O que eu espero de mim?

Cândida Schaedler
3 min readOct 20, 2023

--

Subverter a lógica de atender às expectativas alheias e escutar os meus reais anseios abriu espaço para a vivência de um roteiro mais autêntico; mas, céus!, como é horrível improvisar

Lenu e Lila, protagonistas da Tetralogia Napolitana, série de livros da italiana Elena Ferrante, vivem uma amizade-espelho. Lenu é brilhante, genial, inteligente, educada. Lila não tem modos, é respondona, briguenta, sem educação. Lenu fala o italiano corretamente. Lila usa um dialeto cheio de palavrões. Lenu é passiva. Lila é impetuosa.

Esperam muito de Lenu. Não esperam quase nada de Lila. No entanto, quem é a amiga genial que dá nome ao primeiro livro da série? Quem leu as obras sabe que a questão fica no ar: Lenu não teria sido Lenu sem Lila; e vice-versa.

Quando li a tetralogia pela primeira vez, lembro de ficar quase sem fôlego acompanhando os rompantes de subversão de Lila. Como eu queria ser ela! Mas eu era Lenu, uma covarde, presa no roteiro que me deram para interpretar.

(Como pregadora da palavra de Elena Ferrante, sei que há muitas leituras possíveis para essa amizade entre a dupla que protagoniza a tetralogia, o que também faz parte da genialidade da obra. Aqui, vou priorizar a minha interpretação, porque bem… é um texto sobre subversão de expectativas alheias.)

Vivi muito tempo como Lenu, presa no roteiro que uma sociedade doente me alcançou e eu seguia à risca. Repetia todas as falas, obediente, profissional. Encenava tudo, ovacionada por aplausos intermitentes, enquanto domava uma fera que implorava pela libertação. Mas eu temia assustar a plateia com o rompante daquele animal. O que será que iam pensar? Esperavam tanto de mim!

Porém, como um prédio fadado ao desmoronamento porque estava cheio de rachaduras, tudo foi ruindo aos poucos — e a luz entrou por esses buracos na estrutura. Entendi que nunca fui feliz trilhando aquela estrada pronta. Sempre que segui o caminho que me apontavam, ele se mostrava como uma grande armadilha que até feriu essa corça interior que carrego, mas nunca conseguiu derrotá-la. Só subvertendo a lógica de trilhar o que esperavam de mim é que integrei o arquétipo que tanto ficou adormecido: Ártemis.

Nessa grande Obra que é minha vida (e a vida de todas as pessoas), passei a interpretar o roteiro que eu mesma estou escrevendo. Troquei o mote todo da peça. Em vez de agradar à plateia, quero agradar à protagonista. Inverti a pergunta norteadora e questiono: o que eu espero de mim?
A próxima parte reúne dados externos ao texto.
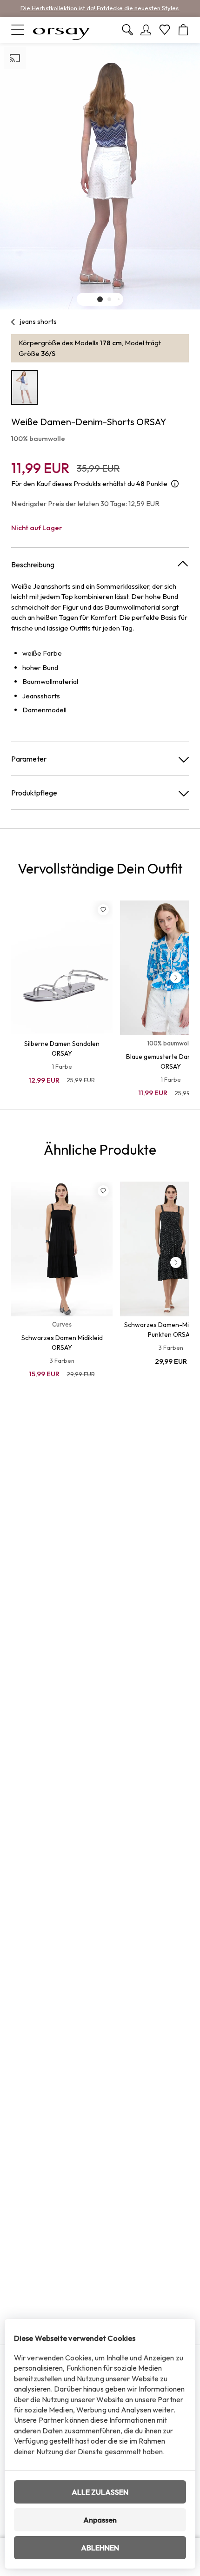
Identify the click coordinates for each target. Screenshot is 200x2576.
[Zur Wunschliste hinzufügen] (103, 909)
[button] (100, 299)
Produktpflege (34, 792)
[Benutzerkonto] (146, 29)
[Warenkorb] (183, 29)
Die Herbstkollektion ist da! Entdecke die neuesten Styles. (100, 8)
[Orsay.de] (61, 29)
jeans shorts (38, 321)
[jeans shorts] (13, 322)
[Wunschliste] (164, 29)
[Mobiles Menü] (17, 29)
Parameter (29, 758)
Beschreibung (32, 564)
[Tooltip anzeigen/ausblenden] (175, 484)
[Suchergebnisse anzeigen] (127, 29)
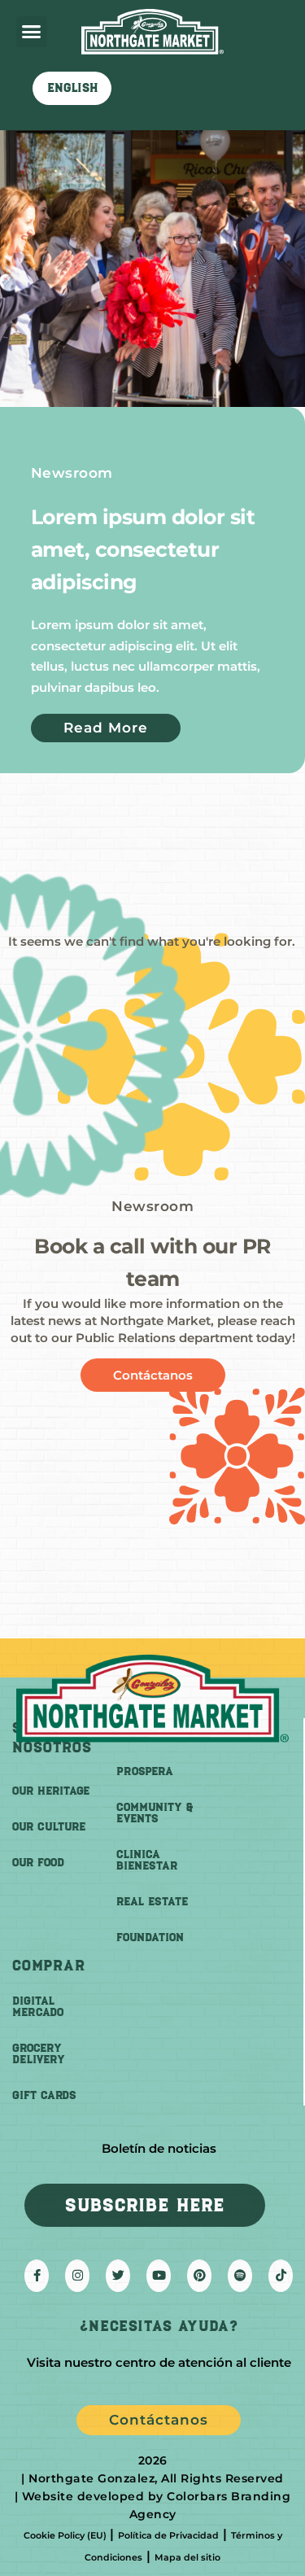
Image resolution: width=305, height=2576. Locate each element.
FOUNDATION (150, 1937)
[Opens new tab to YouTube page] (158, 2275)
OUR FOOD (38, 1863)
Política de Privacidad (168, 2535)
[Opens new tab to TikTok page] (280, 2275)
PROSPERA (144, 1771)
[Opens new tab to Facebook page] (36, 2275)
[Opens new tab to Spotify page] (240, 2275)
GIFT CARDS (44, 2095)
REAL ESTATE (152, 1902)
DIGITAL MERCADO (37, 2006)
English (72, 88)
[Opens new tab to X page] (118, 2275)
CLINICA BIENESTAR (146, 1860)
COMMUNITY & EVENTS (154, 1813)
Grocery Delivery (38, 2053)
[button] (31, 31)
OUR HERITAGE (50, 1791)
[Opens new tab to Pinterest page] (199, 2275)
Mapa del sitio (187, 2557)
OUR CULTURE (48, 1827)
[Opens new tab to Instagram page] (77, 2275)
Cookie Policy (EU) (65, 2535)
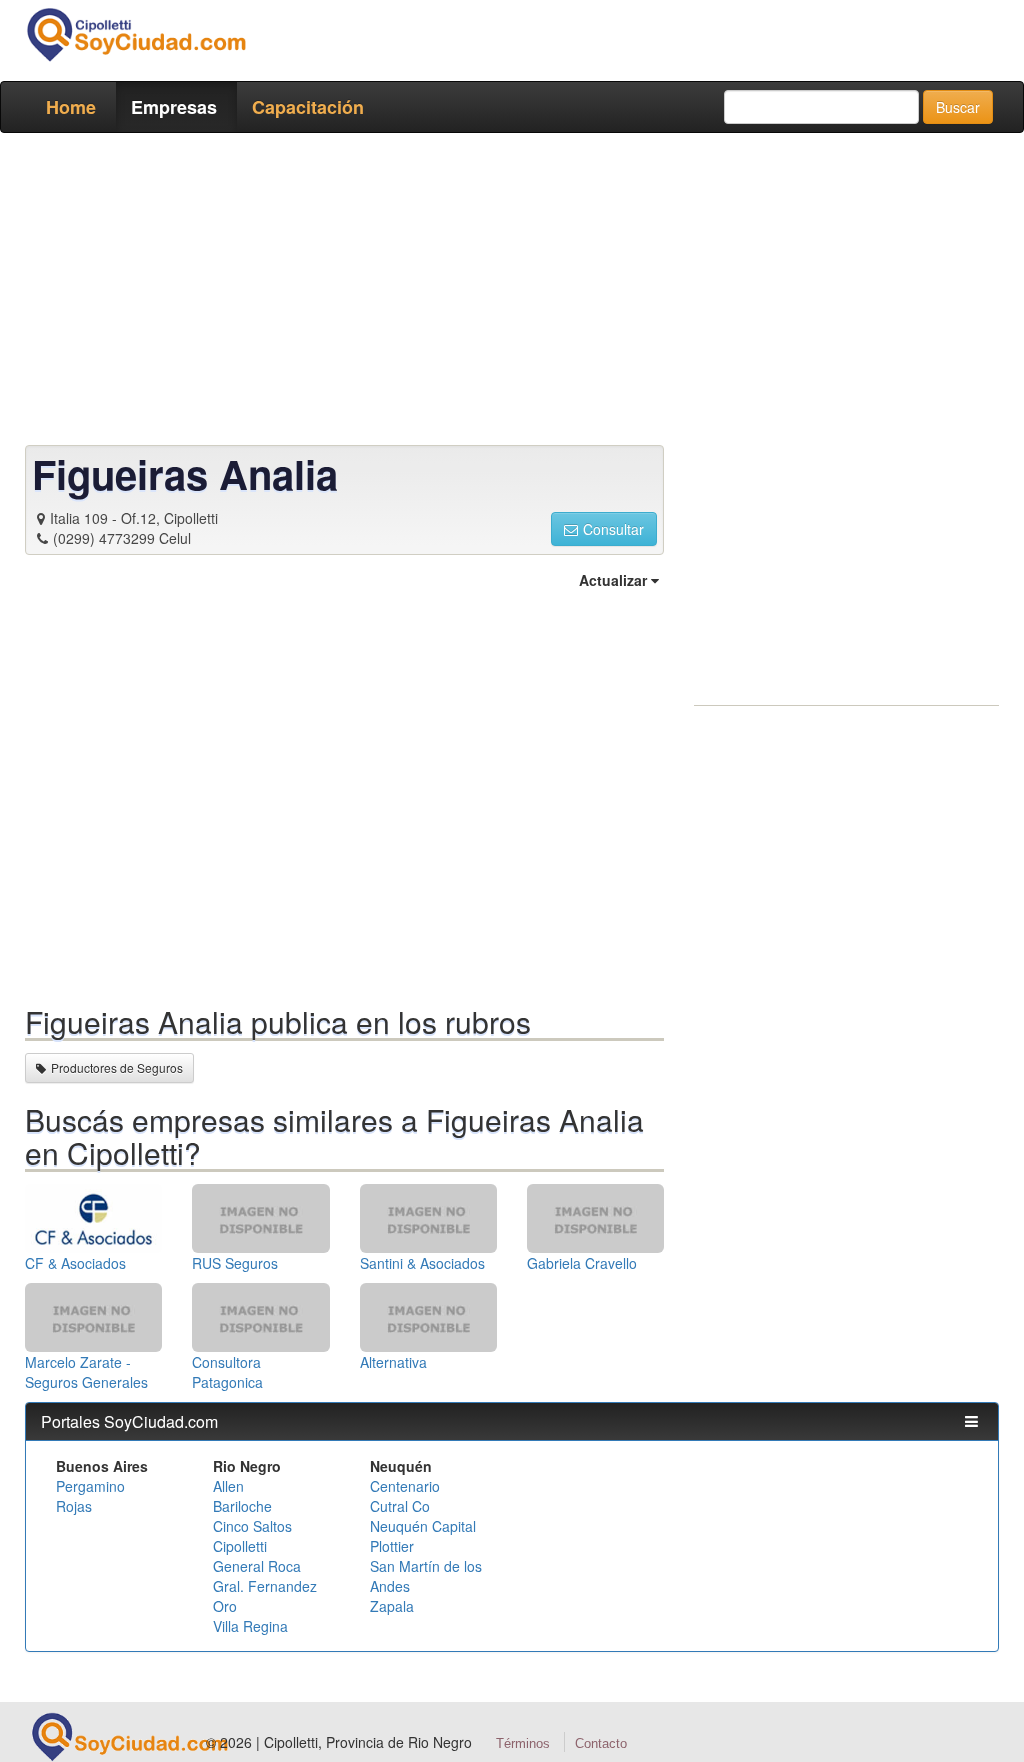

As cenas têm sido viscerais. Caio de bunda, caio de joelhos. Fico com vontade de chorar, atordoada, mas levanto. Peço demissão. Deixo a estabilidade, confiando em sei lá que força do Universo, puramente seguindo o coração (Ártemis, né). Pratico exercício físico cinco vezes por semana. Escrevo. Perco prazos. Deixo o choro vir, ainda atordoada e confusa e receosa e me achando uma louca. Faço alquimia com minhas sombras e meus medos (enormes). Falo o que penso (sem esquecer os bons modos da Lenu, porque a régua não precisa ir para o outro extremo). Faço o que eu quero. Negocio. Preparo minha comida, escolhendo cuidadosamente os ingredientes. Danço.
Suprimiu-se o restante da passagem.